Your task is to write out the lines from the line containing "You are a computer-use agent. Image" through the last line of the material, exactly.

▶ [SOURCE DATA]
------------------------------

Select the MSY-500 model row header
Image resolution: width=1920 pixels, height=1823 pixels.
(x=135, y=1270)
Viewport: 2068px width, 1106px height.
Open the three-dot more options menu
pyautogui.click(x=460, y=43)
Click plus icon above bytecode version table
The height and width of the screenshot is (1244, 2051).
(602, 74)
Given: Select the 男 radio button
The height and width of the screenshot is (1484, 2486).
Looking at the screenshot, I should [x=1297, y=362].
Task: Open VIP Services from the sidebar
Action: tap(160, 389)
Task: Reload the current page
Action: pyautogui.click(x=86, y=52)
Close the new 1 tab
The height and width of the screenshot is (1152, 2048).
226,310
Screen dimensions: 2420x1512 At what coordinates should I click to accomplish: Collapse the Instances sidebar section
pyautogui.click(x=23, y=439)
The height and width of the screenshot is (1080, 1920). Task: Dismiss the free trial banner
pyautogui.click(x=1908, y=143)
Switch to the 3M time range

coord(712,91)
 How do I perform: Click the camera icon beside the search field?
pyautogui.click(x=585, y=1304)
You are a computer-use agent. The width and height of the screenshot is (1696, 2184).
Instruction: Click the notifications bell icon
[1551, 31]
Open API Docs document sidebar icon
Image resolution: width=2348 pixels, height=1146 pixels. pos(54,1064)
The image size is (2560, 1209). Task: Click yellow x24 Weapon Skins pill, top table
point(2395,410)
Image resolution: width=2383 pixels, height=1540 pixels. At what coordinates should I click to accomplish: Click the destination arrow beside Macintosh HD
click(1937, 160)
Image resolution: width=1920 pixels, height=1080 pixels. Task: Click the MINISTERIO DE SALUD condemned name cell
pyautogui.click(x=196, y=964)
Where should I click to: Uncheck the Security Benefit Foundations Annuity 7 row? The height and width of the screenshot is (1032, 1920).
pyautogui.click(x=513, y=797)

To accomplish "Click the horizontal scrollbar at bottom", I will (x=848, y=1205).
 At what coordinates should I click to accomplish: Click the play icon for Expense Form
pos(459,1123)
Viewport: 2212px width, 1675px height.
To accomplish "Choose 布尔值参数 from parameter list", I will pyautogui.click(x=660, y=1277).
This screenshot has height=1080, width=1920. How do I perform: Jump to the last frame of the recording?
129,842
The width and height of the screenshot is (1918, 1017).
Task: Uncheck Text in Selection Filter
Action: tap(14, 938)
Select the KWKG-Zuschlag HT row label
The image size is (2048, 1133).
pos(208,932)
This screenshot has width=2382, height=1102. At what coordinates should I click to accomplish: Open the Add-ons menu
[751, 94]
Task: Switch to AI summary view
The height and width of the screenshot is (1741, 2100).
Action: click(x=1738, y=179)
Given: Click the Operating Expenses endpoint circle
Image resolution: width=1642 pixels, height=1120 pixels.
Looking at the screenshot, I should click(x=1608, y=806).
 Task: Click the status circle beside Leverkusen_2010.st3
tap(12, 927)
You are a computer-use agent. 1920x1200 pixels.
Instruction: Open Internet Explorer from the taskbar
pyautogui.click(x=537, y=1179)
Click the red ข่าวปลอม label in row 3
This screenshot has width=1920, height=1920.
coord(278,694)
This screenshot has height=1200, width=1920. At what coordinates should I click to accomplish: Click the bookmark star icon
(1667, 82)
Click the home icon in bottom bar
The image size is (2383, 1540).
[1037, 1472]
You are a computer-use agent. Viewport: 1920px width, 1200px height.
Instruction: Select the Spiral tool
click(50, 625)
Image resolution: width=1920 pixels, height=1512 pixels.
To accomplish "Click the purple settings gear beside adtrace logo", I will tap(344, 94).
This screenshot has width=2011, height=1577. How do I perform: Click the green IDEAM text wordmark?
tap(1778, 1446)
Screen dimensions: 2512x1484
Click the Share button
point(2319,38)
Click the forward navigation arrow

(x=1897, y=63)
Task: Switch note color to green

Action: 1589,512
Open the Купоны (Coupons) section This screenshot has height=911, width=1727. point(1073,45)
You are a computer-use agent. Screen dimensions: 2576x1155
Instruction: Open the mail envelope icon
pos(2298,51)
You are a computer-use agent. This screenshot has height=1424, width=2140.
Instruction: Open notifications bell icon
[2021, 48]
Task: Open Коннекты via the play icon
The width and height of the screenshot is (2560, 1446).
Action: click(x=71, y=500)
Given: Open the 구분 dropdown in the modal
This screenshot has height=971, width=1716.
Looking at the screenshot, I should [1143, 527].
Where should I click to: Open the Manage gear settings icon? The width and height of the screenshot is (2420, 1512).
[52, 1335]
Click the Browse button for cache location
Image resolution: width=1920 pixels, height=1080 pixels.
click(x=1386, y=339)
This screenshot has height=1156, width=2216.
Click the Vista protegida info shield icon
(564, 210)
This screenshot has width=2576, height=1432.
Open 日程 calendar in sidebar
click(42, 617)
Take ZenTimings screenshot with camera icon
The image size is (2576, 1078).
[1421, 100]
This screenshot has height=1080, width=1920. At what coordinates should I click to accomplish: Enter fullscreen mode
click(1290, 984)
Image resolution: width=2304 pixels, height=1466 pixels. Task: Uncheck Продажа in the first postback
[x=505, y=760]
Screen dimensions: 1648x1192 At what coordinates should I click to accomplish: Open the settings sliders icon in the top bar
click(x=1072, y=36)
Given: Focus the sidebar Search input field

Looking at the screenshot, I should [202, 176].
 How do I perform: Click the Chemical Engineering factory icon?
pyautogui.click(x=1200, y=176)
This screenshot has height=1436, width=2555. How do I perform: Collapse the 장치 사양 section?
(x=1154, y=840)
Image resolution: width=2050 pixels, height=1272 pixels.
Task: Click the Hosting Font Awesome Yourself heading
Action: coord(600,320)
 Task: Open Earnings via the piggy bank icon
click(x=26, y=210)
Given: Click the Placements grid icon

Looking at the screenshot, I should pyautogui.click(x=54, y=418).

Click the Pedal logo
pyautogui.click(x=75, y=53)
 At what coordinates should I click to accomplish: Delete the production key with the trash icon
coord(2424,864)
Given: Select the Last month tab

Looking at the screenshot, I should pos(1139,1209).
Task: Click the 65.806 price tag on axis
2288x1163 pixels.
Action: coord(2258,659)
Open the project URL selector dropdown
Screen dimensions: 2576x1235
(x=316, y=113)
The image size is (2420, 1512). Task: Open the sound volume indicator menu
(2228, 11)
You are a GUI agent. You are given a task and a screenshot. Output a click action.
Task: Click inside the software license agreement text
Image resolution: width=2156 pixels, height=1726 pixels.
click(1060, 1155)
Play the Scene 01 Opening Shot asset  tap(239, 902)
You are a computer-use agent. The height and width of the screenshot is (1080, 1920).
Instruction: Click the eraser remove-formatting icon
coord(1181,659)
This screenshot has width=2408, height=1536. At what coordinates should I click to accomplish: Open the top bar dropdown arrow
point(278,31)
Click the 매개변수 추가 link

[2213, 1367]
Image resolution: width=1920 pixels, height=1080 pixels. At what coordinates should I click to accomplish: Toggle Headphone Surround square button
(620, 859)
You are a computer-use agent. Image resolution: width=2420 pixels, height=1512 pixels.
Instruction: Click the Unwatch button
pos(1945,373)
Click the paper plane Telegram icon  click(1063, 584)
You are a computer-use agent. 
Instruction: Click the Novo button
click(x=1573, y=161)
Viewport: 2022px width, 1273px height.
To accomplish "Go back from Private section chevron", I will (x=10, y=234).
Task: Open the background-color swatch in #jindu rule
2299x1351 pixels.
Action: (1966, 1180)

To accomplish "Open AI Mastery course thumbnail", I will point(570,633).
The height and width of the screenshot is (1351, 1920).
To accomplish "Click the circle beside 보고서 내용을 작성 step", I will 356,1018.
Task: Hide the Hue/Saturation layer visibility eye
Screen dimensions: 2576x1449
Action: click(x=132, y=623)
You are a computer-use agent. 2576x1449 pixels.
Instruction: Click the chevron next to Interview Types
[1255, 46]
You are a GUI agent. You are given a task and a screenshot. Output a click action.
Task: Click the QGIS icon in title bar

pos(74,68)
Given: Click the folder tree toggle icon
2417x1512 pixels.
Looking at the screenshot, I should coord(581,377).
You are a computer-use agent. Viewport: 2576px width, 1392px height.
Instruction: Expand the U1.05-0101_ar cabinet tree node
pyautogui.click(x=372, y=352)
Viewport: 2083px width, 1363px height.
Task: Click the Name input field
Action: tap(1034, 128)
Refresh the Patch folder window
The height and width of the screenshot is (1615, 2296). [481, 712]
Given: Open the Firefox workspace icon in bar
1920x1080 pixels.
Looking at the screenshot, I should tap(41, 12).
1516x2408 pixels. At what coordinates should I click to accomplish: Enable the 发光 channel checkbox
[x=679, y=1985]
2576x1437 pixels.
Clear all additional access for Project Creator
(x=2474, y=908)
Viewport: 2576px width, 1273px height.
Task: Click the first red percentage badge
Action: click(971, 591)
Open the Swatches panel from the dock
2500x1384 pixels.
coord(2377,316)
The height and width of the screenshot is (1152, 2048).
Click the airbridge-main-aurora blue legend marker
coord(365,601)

------------------------------

▶ [EXPECTED ANSWER]
You are a computer-use agent. Image resolution: width=2420 pixels, height=1512 pixels.
Instruction: Click the Unwatch button
pos(1945,373)
Click the paper plane Telegram icon  click(1063, 584)
You are a computer-use agent. 
Instruction: Click the Novo button
click(x=1573, y=161)
Viewport: 2022px width, 1273px height.
To accomplish "Go back from Private section chevron", I will (x=10, y=234).
Task: Open the background-color swatch in #jindu rule
2299x1351 pixels.
Action: (1966, 1180)

To accomplish "Open AI Mastery course thumbnail", I will point(570,633).
The height and width of the screenshot is (1351, 1920).
To accomplish "Click the circle beside 보고서 내용을 작성 step", I will 356,1018.
Task: Hide the Hue/Saturation layer visibility eye
Screen dimensions: 2576x1449
Action: click(x=132, y=623)
You are a computer-use agent. 2576x1449 pixels.
Instruction: Click the chevron next to Interview Types
[1255, 46]
You are a GUI agent. You are given a task and a screenshot. Output a click action.
Task: Click the QGIS icon in title bar

pos(74,68)
Given: Click the folder tree toggle icon
2417x1512 pixels.
Looking at the screenshot, I should coord(581,377).
You are a computer-use agent. Viewport: 2576px width, 1392px height.
Instruction: Expand the U1.05-0101_ar cabinet tree node
pyautogui.click(x=372, y=352)
Viewport: 2083px width, 1363px height.
Task: Click the Name input field
Action: tap(1034, 128)
Refresh the Patch folder window
The height and width of the screenshot is (1615, 2296). [481, 712]
Given: Open the Firefox workspace icon in bar
1920x1080 pixels.
Looking at the screenshot, I should tap(41, 12).
1516x2408 pixels. At what coordinates should I click to accomplish: Enable the 发光 channel checkbox
[x=679, y=1985]
2576x1437 pixels.
Clear all additional access for Project Creator
(x=2474, y=908)
Viewport: 2576px width, 1273px height.
Task: Click the first red percentage badge
Action: click(971, 591)
Open the Swatches panel from the dock
2500x1384 pixels.
coord(2377,316)
The height and width of the screenshot is (1152, 2048).
Click the airbridge-main-aurora blue legend marker
coord(365,601)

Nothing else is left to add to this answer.